_Set exercise_.
In the records below, swap "dropdown arrow" for "dropdown menu" and write them out again with everything else left as it is.

[Data entries]
= = = = = = =

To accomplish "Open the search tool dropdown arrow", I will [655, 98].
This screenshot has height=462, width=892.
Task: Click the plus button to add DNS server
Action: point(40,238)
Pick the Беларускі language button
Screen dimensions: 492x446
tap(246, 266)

= = = = = = =

_Output for this exercise_.
To accomplish "Open the search tool dropdown menu", I will [655, 98].
This screenshot has height=462, width=892.
Task: Click the plus button to add DNS server
Action: point(40,238)
Pick the Беларускі language button
Screen dimensions: 492x446
tap(246, 266)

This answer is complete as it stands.